### Problems and tasks
1. List every x86 assembly instruction name and register name that appears in the text on the CDECL calling convention.
2. In the text on the CDECL calling convention, what order does the caller use to push arguments onto the stack?

### Quoted passage
For CDECL, caller pushes arguments into stack in a right to left order. Because ret 0 is used, it must be the caller who cleans up the stack.

As a point of interest, notice how lea is used in this function to simultaneously perform the multiplication (ecx * 2), and the addition of that quantity to eax. Unintuitive instructions like this will be explored further in the chapter on unintuitive instructions.

FASTCALL edit

 int MyFunction(int x, int y)

### Supplied data

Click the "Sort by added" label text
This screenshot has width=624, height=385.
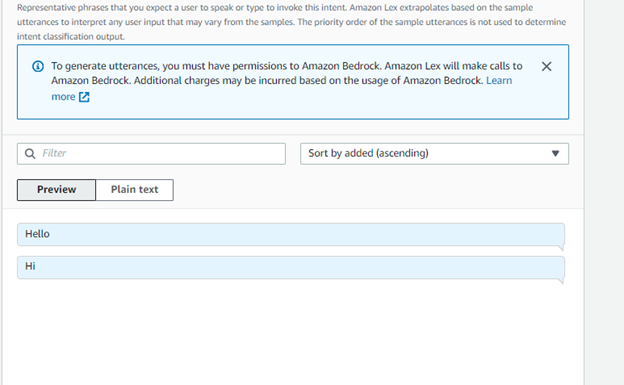(x=368, y=153)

### Responses to the tasks
1. ret, lea, ecx, eax

2. Right to left.